Jordan king says 'no stability in Middle East without a Palestine' after protests rock Amman
Jordan's King Abdullah II said on Wednesday that peace without a Palestinian state would not be possible after pro-Palestine protests rocked the Jordanian capital of Amman a day earlier.
He told Jordan's parliament that a two-state solution with a sovereign Palestinian state established on land that Israel had captured in 1967 and since occupied was the only option.
"Our region will never be secure nor stable without achieving just and comprehensive peace on the basis of the two-state solution," he said in a speech at the opening of a new parliamentary session.
"A Palestinian independent and sovereign state should be on June 4th, 1967 lines, with East Jerusalem as its capital, and so that the cycles of killing, whose ultimate victims are innocent civilians, end."

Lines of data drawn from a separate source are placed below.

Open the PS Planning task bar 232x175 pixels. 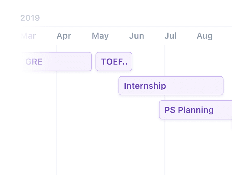pos(196,110)
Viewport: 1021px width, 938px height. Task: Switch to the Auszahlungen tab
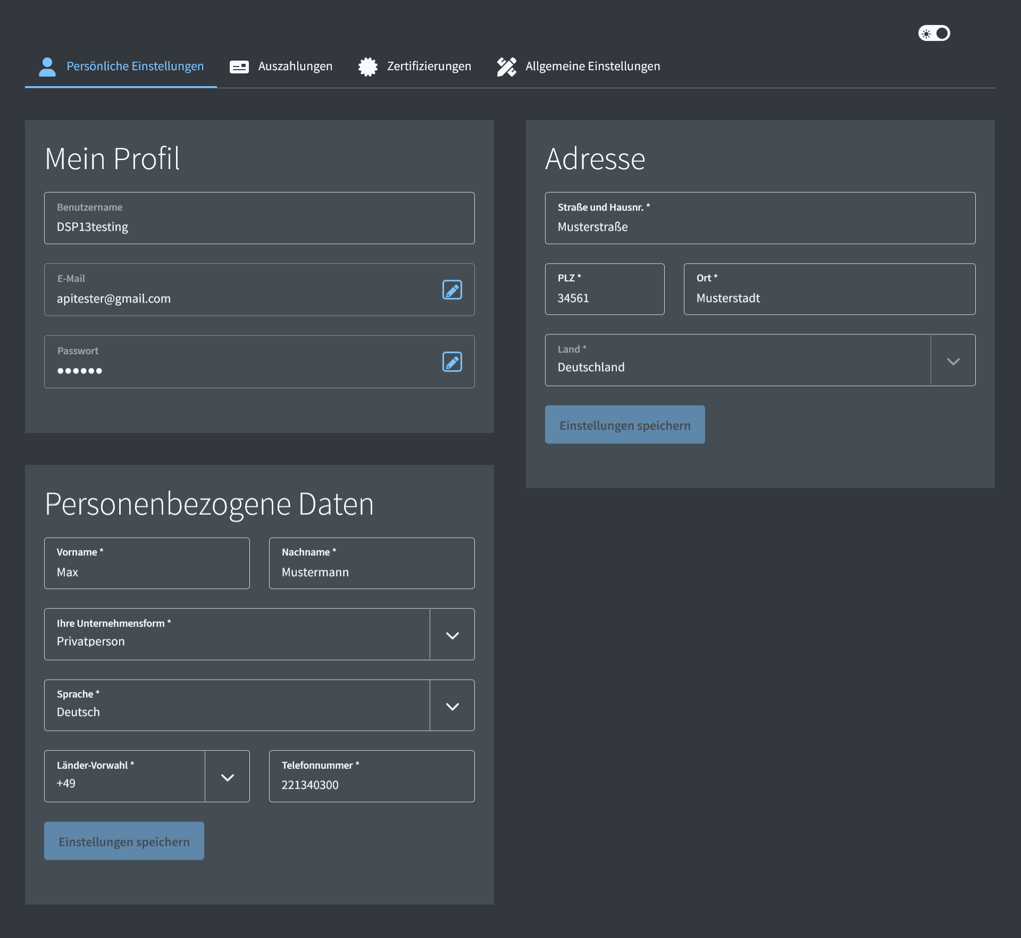click(295, 66)
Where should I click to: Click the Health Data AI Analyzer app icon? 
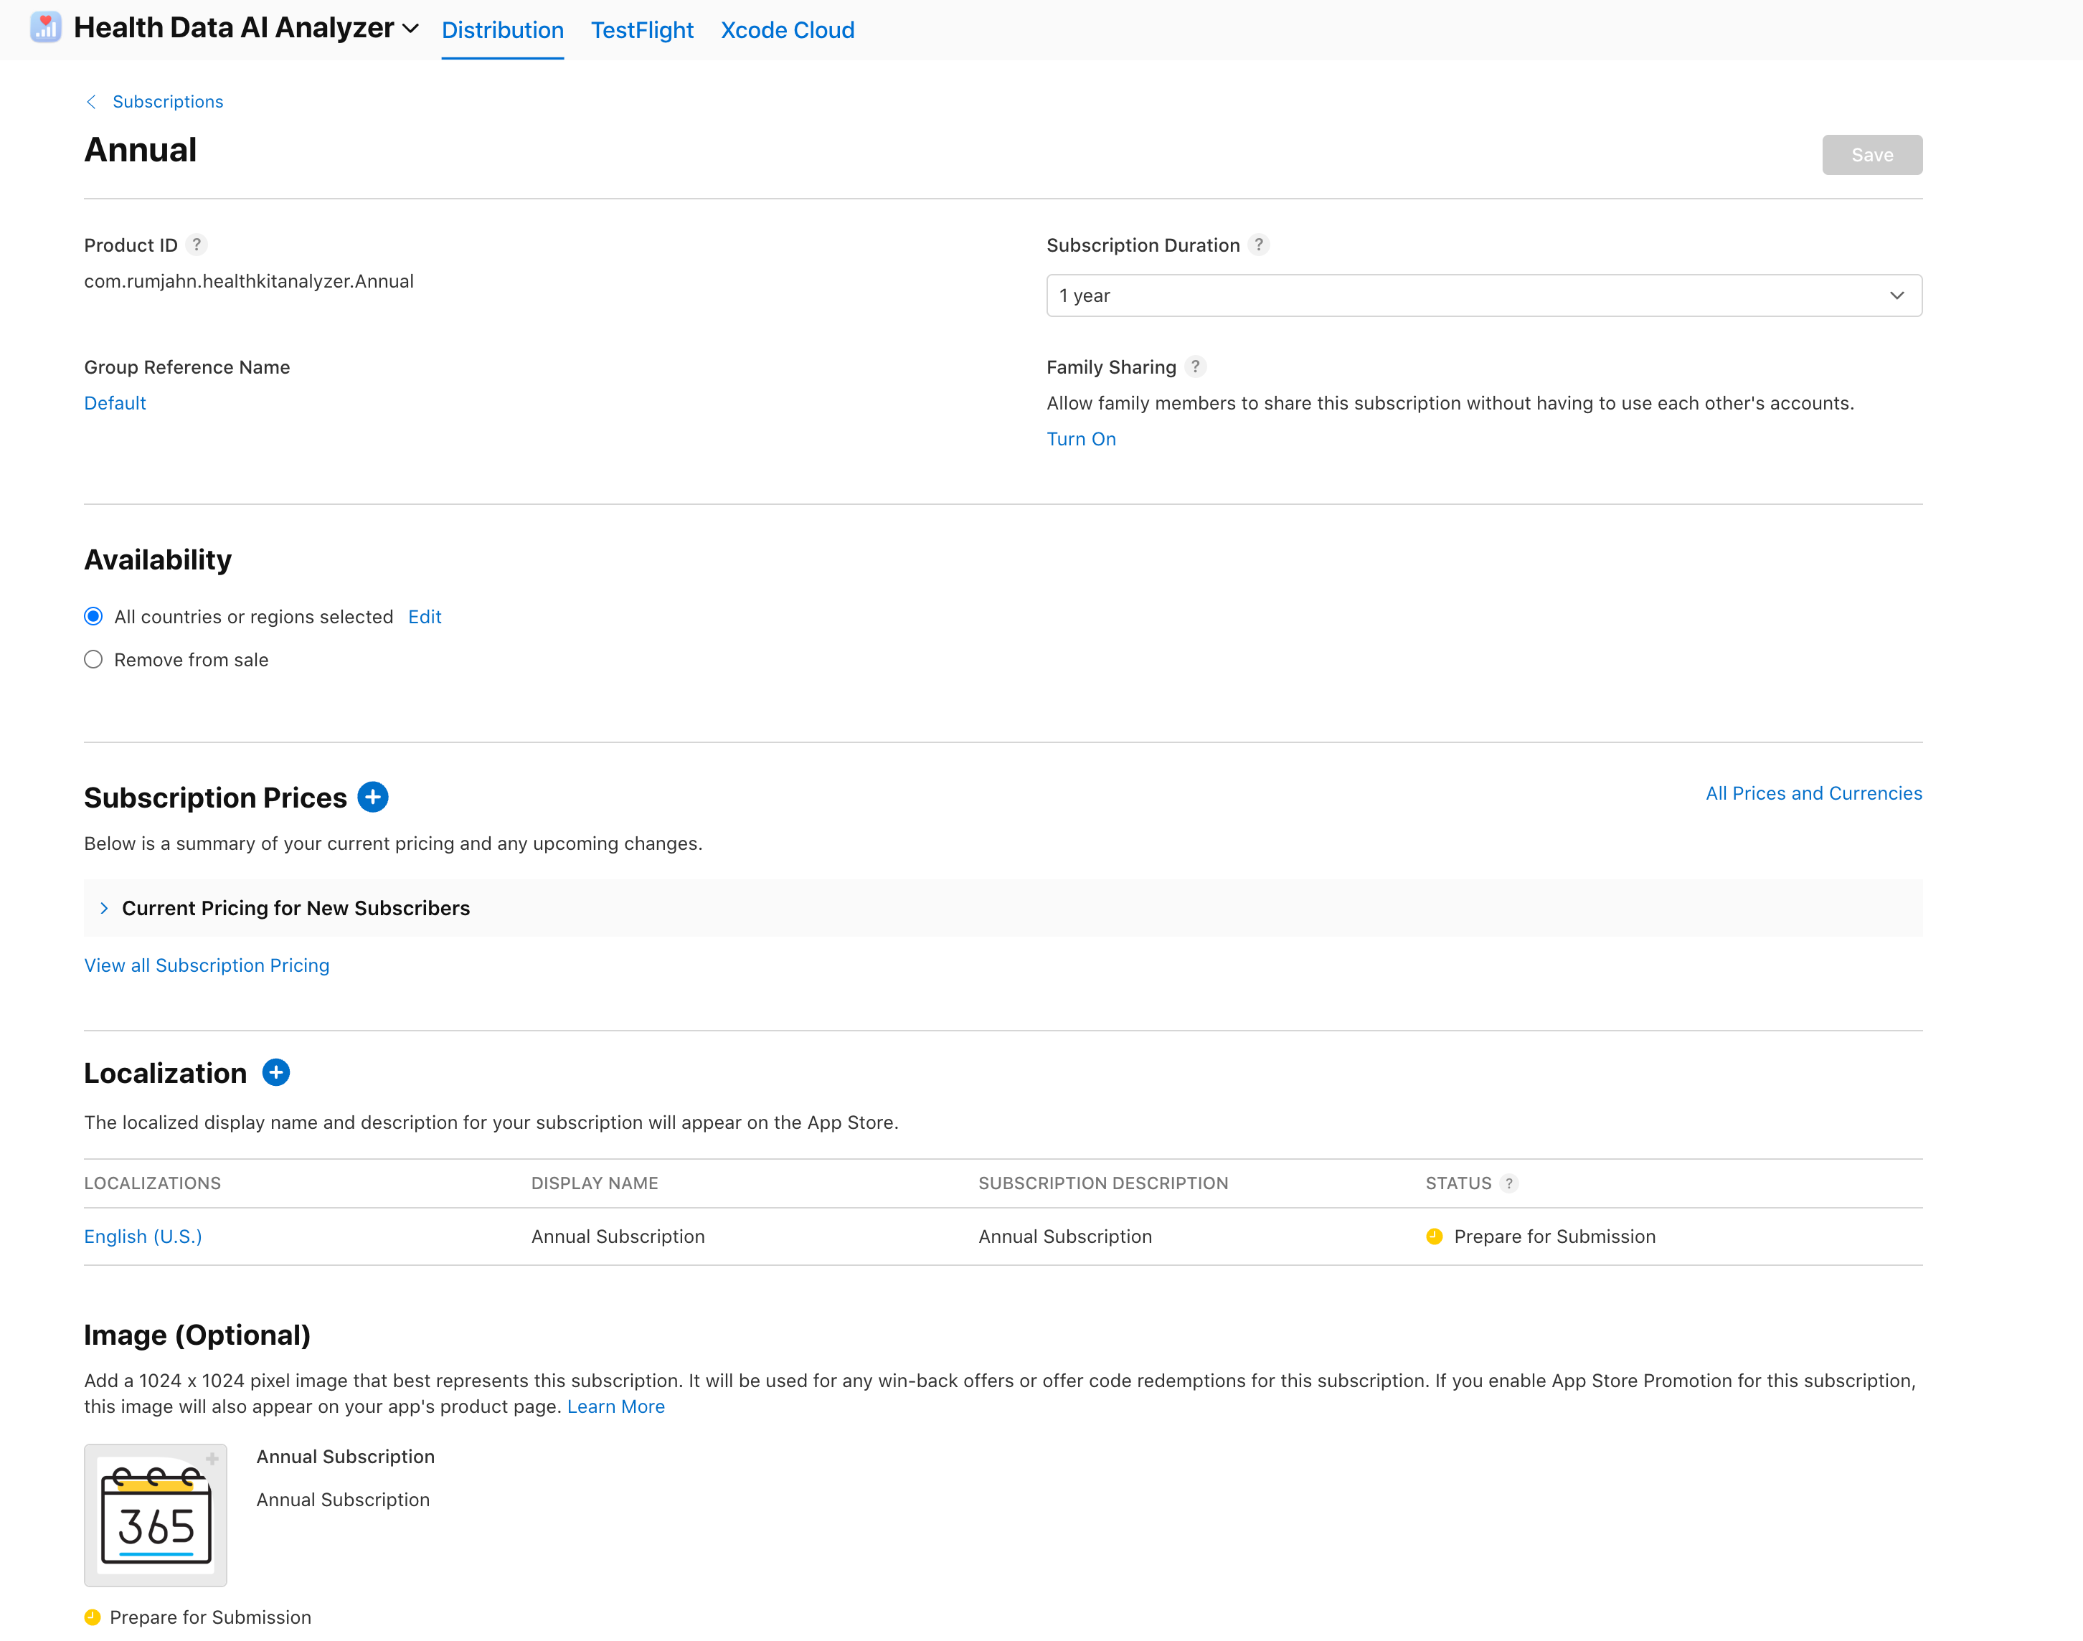pyautogui.click(x=45, y=28)

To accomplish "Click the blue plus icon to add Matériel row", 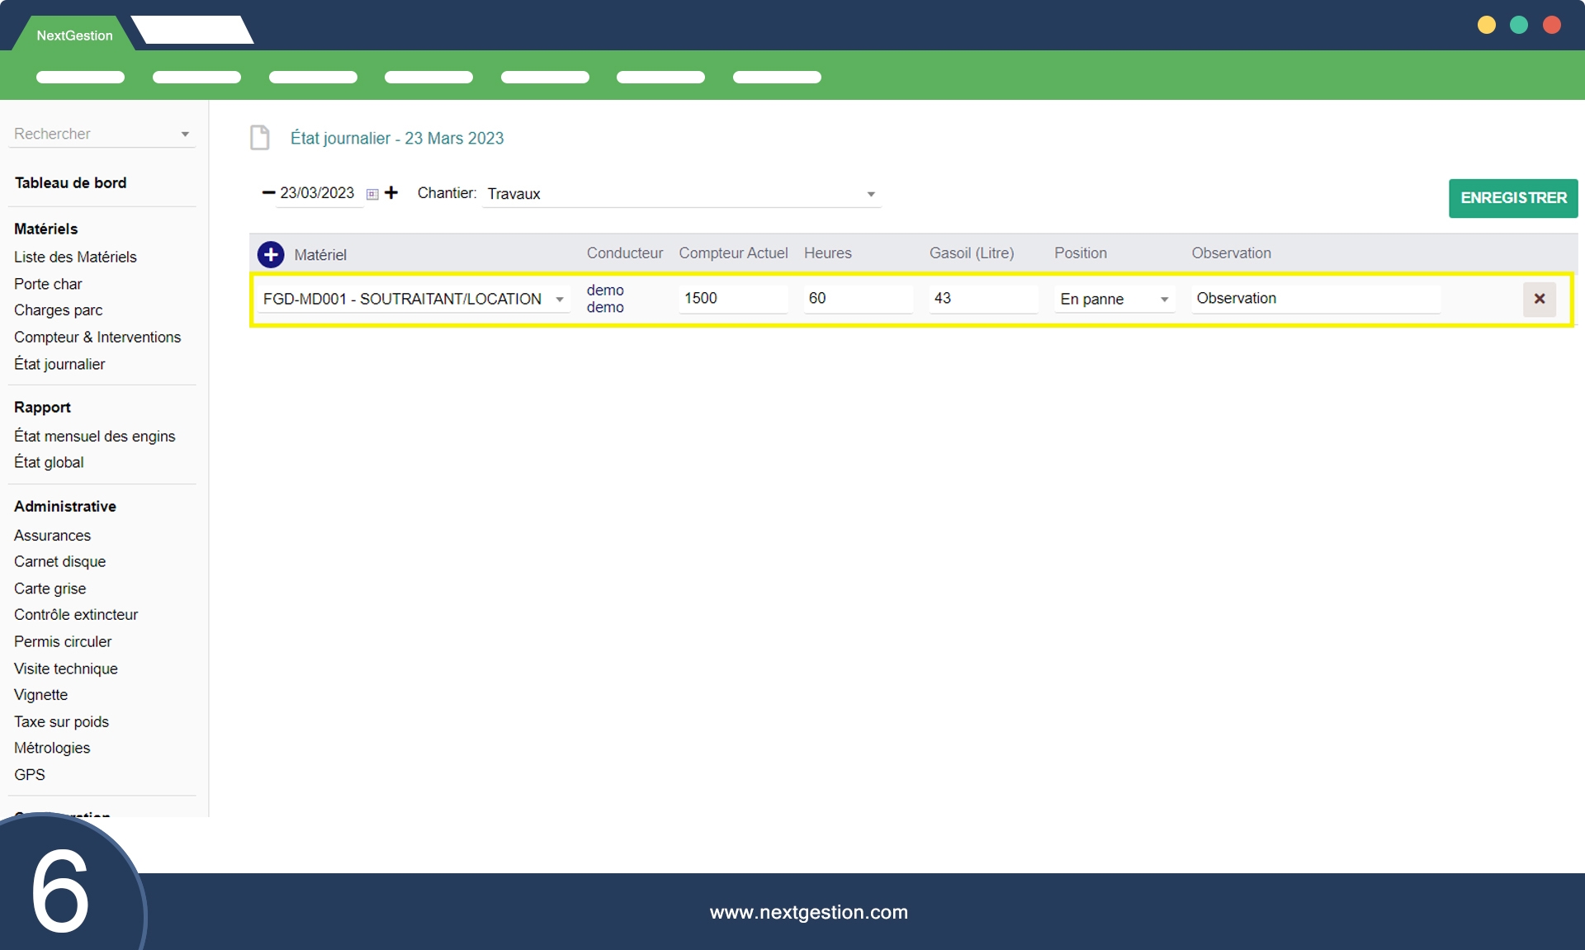I will [x=271, y=254].
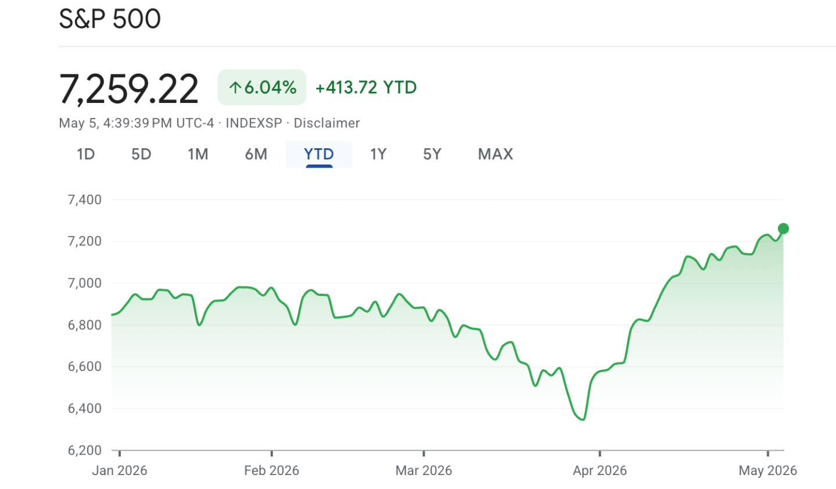Click the 7,259.22 index value
The width and height of the screenshot is (836, 489).
click(x=129, y=89)
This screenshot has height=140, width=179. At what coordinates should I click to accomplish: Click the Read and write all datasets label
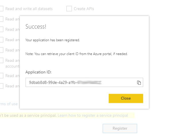pyautogui.click(x=29, y=9)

The monarch's comments followed a large rally in central Amman on Tuesday, where several thousand protesters chanted slogans in support of Hamas, demanded the government close the Israeli embassy in Amman, and scrap its decades-old peace treaty with Israel.
|
There have been protests worldwide since Saturday when Hamas launched its surprise attack on Israel.
Israel has almost relentlessly bombarded the Gaza Strip since, killing over 1,000 Palestinians, including dozens of children. Hamas has continued to launch rockets into Israel.
Jordan normalised ties with Israel in the 1990s, but the deal is widely unpopular with Jordanians who see it as selling out of the Palestinian cause. The country is also home to a large Palestinian population.